Pixel coordinate grounding data:

+ + + +

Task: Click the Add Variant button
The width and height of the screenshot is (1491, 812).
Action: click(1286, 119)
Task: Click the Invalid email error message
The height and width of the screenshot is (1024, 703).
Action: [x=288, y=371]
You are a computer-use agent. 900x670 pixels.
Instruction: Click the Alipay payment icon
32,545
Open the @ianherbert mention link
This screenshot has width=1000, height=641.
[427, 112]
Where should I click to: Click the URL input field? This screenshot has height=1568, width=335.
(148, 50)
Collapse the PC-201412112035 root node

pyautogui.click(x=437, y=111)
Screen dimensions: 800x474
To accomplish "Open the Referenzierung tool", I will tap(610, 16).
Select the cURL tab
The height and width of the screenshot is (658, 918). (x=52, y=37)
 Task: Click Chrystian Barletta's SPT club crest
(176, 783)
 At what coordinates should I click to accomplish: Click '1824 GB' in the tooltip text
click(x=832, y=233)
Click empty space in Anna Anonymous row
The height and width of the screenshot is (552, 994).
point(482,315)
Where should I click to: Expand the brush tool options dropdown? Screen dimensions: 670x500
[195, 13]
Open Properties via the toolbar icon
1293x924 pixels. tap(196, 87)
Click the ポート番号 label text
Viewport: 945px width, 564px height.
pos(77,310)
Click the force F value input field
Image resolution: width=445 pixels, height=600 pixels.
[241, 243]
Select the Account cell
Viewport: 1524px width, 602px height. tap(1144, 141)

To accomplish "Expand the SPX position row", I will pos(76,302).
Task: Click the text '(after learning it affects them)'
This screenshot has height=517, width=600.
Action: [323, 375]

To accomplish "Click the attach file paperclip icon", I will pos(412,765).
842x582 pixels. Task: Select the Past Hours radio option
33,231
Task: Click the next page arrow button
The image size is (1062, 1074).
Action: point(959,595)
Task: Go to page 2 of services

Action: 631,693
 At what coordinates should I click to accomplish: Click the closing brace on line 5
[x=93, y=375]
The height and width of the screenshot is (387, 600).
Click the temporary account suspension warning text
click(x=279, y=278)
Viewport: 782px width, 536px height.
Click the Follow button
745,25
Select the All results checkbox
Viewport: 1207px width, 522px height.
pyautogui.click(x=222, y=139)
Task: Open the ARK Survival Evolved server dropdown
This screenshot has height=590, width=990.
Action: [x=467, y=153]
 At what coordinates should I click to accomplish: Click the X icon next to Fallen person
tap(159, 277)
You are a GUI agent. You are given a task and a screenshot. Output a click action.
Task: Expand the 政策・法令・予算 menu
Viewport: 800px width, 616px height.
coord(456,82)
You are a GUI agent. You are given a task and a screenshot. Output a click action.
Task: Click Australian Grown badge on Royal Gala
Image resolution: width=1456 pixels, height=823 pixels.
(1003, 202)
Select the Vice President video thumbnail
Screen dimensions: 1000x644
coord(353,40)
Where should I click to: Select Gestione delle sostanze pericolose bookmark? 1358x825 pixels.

+ + + +

Your objective:
Print each entry above again, exactly as it was given.

Written response:
Task: Click the Add Variant button
The width and height of the screenshot is (1491, 812).
Action: click(1286, 119)
Task: Click the Invalid email error message
The height and width of the screenshot is (1024, 703).
Action: [x=288, y=371]
You are a computer-use agent. 900x670 pixels.
Instruction: Click the Alipay payment icon
32,545
Open the @ianherbert mention link
This screenshot has width=1000, height=641.
[427, 112]
Where should I click to: Click the URL input field? This screenshot has height=1568, width=335.
(148, 50)
Collapse the PC-201412112035 root node

pyautogui.click(x=437, y=111)
Screen dimensions: 800x474
To accomplish "Open the Referenzierung tool", I will tap(610, 16).
Select the cURL tab
The height and width of the screenshot is (658, 918). (x=52, y=37)
 Task: Click Chrystian Barletta's SPT club crest
(176, 783)
 At what coordinates should I click to accomplish: Click '1824 GB' in the tooltip text
click(x=832, y=233)
Click empty space in Anna Anonymous row
The height and width of the screenshot is (552, 994).
point(482,315)
Where should I click to: Expand the brush tool options dropdown? Screen dimensions: 670x500
[195, 13]
Open Properties via the toolbar icon
1293x924 pixels. tap(196, 87)
Click the ポート番号 label text
Viewport: 945px width, 564px height.
pos(77,310)
Click the force F value input field
Image resolution: width=445 pixels, height=600 pixels.
[241, 243]
Select the Account cell
Viewport: 1524px width, 602px height. tap(1144, 141)

To accomplish "Expand the SPX position row", I will pos(76,302).
Task: Click the text '(after learning it affects them)'
This screenshot has height=517, width=600.
Action: [323, 375]

To accomplish "Click the attach file paperclip icon", I will pos(412,765).
842x582 pixels. Task: Select the Past Hours radio option
33,231
Task: Click the next page arrow button
The image size is (1062, 1074).
Action: point(959,595)
Task: Go to page 2 of services

Action: 631,693
 At what coordinates should I click to accomplish: Click the closing brace on line 5
[x=93, y=375]
The height and width of the screenshot is (387, 600).
Click the temporary account suspension warning text
click(x=279, y=278)
Viewport: 782px width, 536px height.
Click the Follow button
745,25
Select the All results checkbox
Viewport: 1207px width, 522px height.
pyautogui.click(x=222, y=139)
Task: Open the ARK Survival Evolved server dropdown
This screenshot has height=590, width=990.
Action: [x=467, y=153]
 At what coordinates should I click to accomplish: Click the X icon next to Fallen person
tap(159, 277)
You are a GUI agent. You are given a task and a screenshot. Output a click action.
Task: Expand the 政策・法令・予算 menu
Viewport: 800px width, 616px height.
coord(456,82)
You are a GUI agent. You are given a task and a screenshot. Output a click action.
Task: Click Australian Grown badge on Royal Gala
Image resolution: width=1456 pixels, height=823 pixels.
(1003, 202)
Select the Vice President video thumbnail
Screen dimensions: 1000x644
coord(353,40)
Where should I click to: Select Gestione delle sostanze pericolose bookmark? 1358x825 pixels.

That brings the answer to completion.